I have seen the size and sweep of the Federal Bureau of Investigation grow and widen and steadily move into closer and closer surveillance of not only the deeds, but the words and thoughts, of the American people.
I have seen the Federal Bureau of Investigation build its legions of informers and spread them through the structure of our society's vital private institutions.
I have seen the Bureau penetrate the labor unions and the corporations and the colleges and the churches and the private organizations, worthy and unworthy, of private citizens.
I have seen the Bureau awaken reporters in the middle of the night to demand their notes on confidential conversations with leaders of America's largest corporations.
I have seen the Bureau harass, intimidate and blackmail the most honored leaders of the black community's struggle for equal rights.
I have seen these things – and many more – but I have remained silent.
Two years ago, though, it became evident to me that the nature and character of the Bureau was undergoing conspicuous change. That change was apparent by what I saw on the Hill and in this Capitol.
I saw – as many others saw – the Bureau lay seige to one of the most honorable and most honored men ever to serve his country in this Congress – John McCormack of Massachusetts.
They showed no compassion for age, no respect for position, no honor for the patriotism and loyalty of a grand American. The records of his telephone calls were seized. His time was taken in endless hostile interviews.
I served at that time as majority whip. I made no secret of my outrage and indignation at what was being done to the career of a good and faithful public servant. I told many of my colleagues that if this could happen to the Speaker of the House of Representatives – the man second in line of succession to the Presidency itself – it could happen to any of us, to any citizen, public or private.

Questions on the material —
A: According to the speech, what position did the speaker hold when the Bureau went after John McCormack?
B: Quote the speech from "I have seen the Federal" up to and including "vital private institutions.".
The lines that follow are separate material unrelated to the speech.

Records shown —
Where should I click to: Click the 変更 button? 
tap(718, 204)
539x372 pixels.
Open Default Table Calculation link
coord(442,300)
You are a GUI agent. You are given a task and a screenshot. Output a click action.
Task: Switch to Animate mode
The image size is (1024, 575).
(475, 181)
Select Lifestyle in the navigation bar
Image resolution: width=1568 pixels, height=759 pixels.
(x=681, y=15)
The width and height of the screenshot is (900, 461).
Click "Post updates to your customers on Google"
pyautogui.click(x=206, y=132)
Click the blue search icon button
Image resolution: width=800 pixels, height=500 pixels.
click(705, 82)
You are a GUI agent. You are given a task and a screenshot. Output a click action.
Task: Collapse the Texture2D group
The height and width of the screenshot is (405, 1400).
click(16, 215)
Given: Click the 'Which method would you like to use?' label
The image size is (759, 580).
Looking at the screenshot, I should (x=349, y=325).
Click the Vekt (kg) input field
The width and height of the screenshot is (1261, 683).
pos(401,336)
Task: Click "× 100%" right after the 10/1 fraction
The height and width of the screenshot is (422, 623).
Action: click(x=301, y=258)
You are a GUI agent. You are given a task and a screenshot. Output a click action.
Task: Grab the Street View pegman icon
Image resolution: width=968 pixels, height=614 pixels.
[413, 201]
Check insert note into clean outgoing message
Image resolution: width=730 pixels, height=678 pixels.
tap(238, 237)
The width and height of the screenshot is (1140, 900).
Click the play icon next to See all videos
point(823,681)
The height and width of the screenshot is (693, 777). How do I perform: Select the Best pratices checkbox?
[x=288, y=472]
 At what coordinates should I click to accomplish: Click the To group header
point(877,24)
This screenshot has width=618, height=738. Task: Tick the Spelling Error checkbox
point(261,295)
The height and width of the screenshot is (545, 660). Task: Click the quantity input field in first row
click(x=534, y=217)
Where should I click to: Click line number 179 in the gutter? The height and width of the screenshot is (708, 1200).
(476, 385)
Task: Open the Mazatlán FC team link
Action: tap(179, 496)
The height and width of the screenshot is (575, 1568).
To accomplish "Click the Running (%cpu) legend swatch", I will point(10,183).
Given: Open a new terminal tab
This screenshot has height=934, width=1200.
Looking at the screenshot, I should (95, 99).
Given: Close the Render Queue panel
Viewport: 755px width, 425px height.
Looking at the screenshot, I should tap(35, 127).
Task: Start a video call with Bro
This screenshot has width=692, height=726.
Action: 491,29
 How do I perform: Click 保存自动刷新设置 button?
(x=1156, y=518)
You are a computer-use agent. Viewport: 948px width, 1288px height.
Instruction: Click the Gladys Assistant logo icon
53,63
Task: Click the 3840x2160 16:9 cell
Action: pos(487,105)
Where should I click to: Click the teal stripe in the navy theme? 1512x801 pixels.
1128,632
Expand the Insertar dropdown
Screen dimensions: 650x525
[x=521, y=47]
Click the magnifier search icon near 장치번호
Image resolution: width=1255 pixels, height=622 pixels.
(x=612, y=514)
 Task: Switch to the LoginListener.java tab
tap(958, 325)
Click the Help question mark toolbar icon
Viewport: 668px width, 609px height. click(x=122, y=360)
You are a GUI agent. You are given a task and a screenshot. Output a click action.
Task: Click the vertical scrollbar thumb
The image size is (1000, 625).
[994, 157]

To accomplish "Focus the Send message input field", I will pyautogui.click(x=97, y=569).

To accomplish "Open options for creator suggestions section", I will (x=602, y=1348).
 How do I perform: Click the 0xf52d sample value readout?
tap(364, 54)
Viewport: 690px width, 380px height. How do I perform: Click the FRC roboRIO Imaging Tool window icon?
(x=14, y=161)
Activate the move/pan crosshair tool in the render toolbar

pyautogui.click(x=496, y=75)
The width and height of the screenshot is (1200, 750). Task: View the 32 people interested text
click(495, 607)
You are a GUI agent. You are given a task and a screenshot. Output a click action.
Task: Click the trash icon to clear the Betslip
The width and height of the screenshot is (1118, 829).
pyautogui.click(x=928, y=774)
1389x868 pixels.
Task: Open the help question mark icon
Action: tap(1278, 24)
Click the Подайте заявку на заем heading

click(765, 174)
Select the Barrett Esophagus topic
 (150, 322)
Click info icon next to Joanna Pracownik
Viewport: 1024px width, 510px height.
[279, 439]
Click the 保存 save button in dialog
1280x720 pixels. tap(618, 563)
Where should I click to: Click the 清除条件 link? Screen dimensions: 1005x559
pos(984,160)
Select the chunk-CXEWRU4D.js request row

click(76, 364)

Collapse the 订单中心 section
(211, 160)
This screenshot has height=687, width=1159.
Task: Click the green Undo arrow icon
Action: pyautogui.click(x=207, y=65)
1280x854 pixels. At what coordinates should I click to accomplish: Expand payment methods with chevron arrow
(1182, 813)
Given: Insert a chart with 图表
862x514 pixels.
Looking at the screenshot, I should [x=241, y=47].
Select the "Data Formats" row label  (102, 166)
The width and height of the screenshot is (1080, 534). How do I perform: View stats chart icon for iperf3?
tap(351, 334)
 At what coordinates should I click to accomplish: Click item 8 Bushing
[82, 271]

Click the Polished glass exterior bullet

Solutions per task —
A: Majority whip.

B:
I have seen the Federal Bureau of Investigation build its legions of informers and spread them through the structure of our society's vital private institutions.